• [What is being asked]: Leave out pictures; repeat exactly the lines from the "Click the lock icon in Recent cases" line through the last of the data below.
════
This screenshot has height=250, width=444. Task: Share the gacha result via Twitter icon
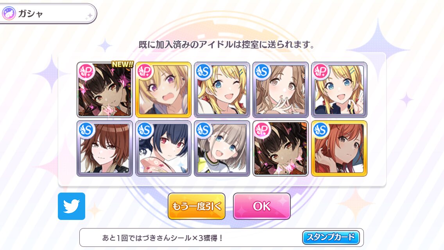[x=72, y=206]
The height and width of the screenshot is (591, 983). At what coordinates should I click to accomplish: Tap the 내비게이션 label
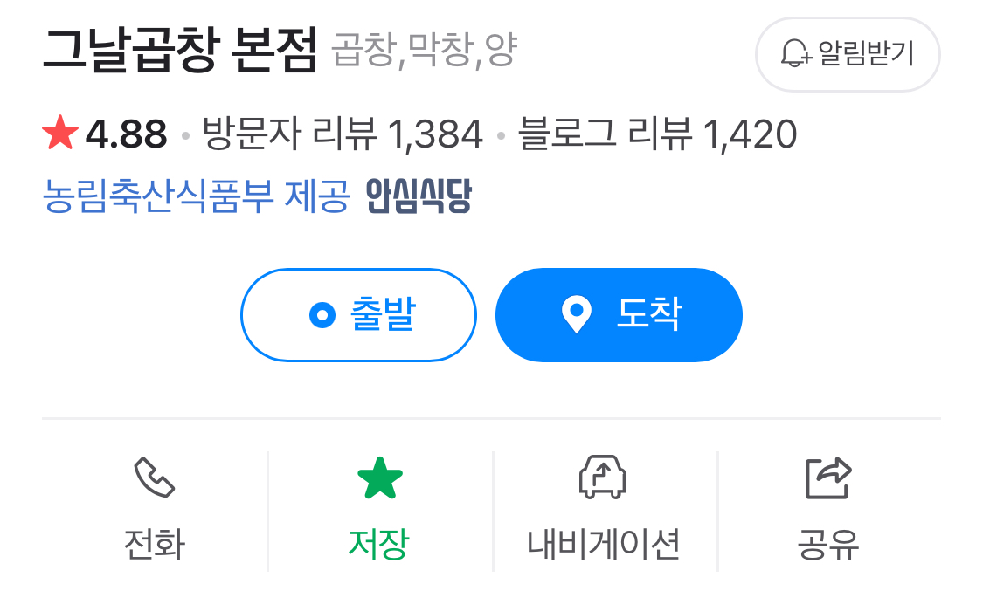click(x=603, y=544)
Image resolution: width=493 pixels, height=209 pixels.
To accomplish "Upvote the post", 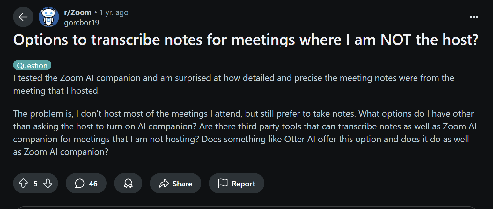I will [x=23, y=184].
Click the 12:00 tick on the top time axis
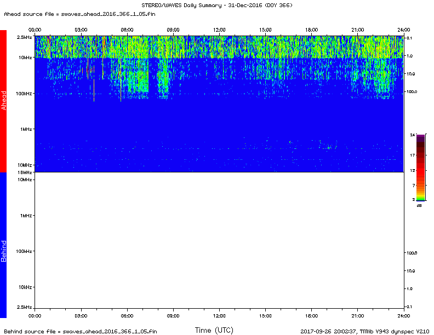Viewport: 434px width, 335px height. coord(219,30)
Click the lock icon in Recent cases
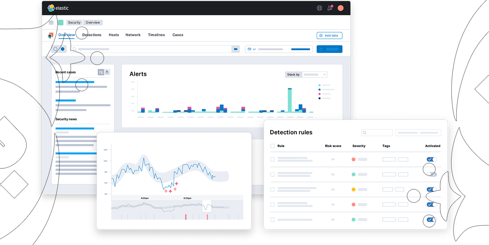This screenshot has width=489, height=245. pos(107,72)
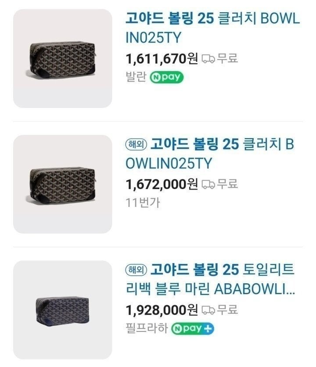Click the Npay badge beside 발란

(166, 77)
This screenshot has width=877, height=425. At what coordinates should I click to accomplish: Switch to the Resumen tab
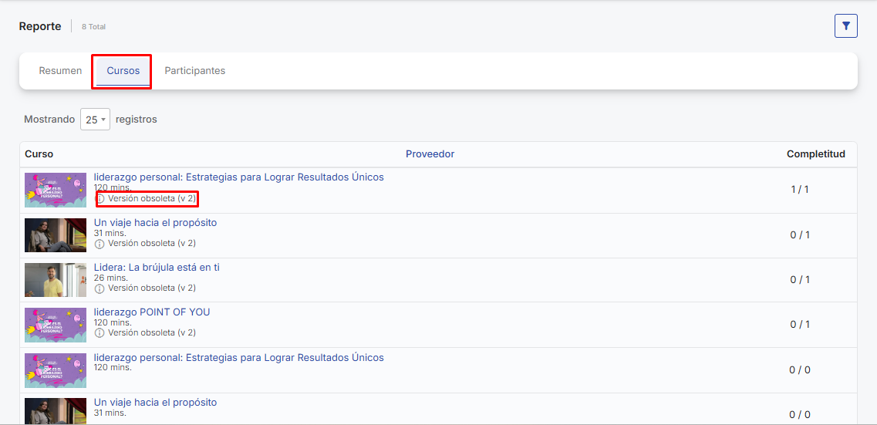[x=60, y=71]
════
• [Answer section]:
Click the lock icon in Recent cases
This screenshot has width=489, height=245. pos(107,72)
Click the Npay badge beside 발란

(166, 77)
This screenshot has width=877, height=425. At what coordinates should I click to accomplish: Switch to the Resumen tab
[x=60, y=71]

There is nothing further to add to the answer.